TRECHO DO TEXTO:
========================================================================

Marx e o direito (I)
01/08/2014Durkheim e o direito
03/08/2014Toda sociedade precisa resolver, na visão de Marx, o grande problema de produzir os bens de que necessita para se manter. A resposta a esse problema é chamada modo de produção: a articulação das forças produtivas (matérias-primas, tecnologia e trabalho) por relações de produção. O modo de produção capitalista é uma possibilidade de promover essa articulação.
A obra de Marx oferece duas possibilidades de compreensão do capitalismo, que vão valorizar de modo desigual as forças produtivas. Para uma perspectiva subjetiva, o trabalho é o meio de produção mais importante; para uma perspectiva objetiva, a tecnologia o suplanta. Conforme a perspectiva adotada pelos autores marxistas, o papel do direito na sociedade mudará.
Do ponto de vista subjetivo, o trabalho é visto como a forma natural e perene de o ser humano produzir riqueza. Sem a atuação física do ser humano, transformando uma coisa em outra, não haveria riqueza. Ao resolver o problema de produzir os bens de que necessita, a sociedade deveria situar o trabalho em relação à tecnologia e às matérias-primas buscando subordiná-las a ele.
O capitalismo é interpretado como o modo de produção no qual o trabalho surge escravizado pelos burgueses, proprietários das matérias-primas e da tecnologia. Como os demais meios de produção pertencem à burguesia, ela comanda o processo produtivo de bens buscando satisfazer seus interesses próprios e não os interesses de toda a sociedade. Em outras palavras, a finalidade da produção torna-se enriquecer uma classe social em detrimento das demais, que compõem a maioria da população.

========================================================================

SEGMENTO DE DADOS:
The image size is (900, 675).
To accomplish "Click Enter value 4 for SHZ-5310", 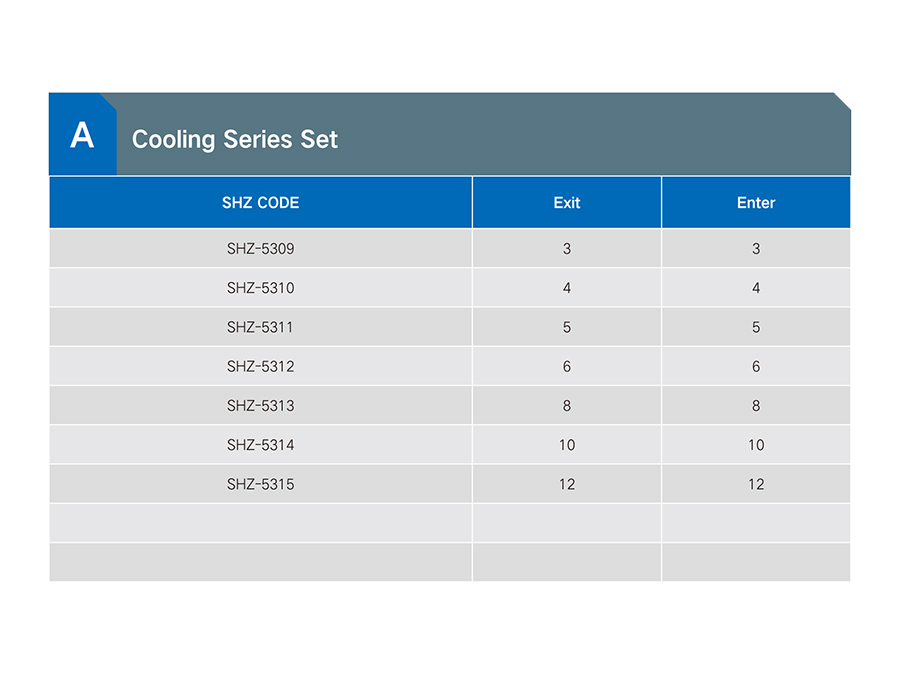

========================================================================

O QUE FAZER:
1. Liste as forças produtivas mencionadas no texto sobre Marx e o direito.
2. Reproduza o trecho do texto sobre Marx e o direito que começa nas palavras "Do ponto de" e termina depois de "maioria da população.".
3. No texto sobre Marx e o direito, que nome recebe a resposta ao problema de produzir os bens de que a sociedade necessita para se manter?

RESPOSTAS FORNECIDAS:
1. Matérias-primas, tecnologia e trabalho.

2.
Do ponto de vista subjetivo, o trabalho é visto como a forma natural e perene de o ser humano produzir riqueza. Sem a atuação física do ser humano, transformando uma coisa em outra, não haveria riqueza. Ao resolver o problema de produzir os bens de que necessita, a sociedade deveria situar o trabalho em relação à tecnologia e às matérias-primas buscando subordiná-las a ele.
O capitalismo é interpretado como o modo de produção no qual o trabalho surge escravizado pelos burgueses, proprietários das matérias-primas e da tecnologia. Como os demais meios de produção pertencem à burguesia, ela comanda o processo produtivo de bens buscando satisfazer seus interesses próprios e não os interesses de toda a sociedade. Em outras palavras, a finalidade da produção torna-se enriquecer uma classe social em detrimento das demais, que compõem a maioria da população.

3. Modo de produção.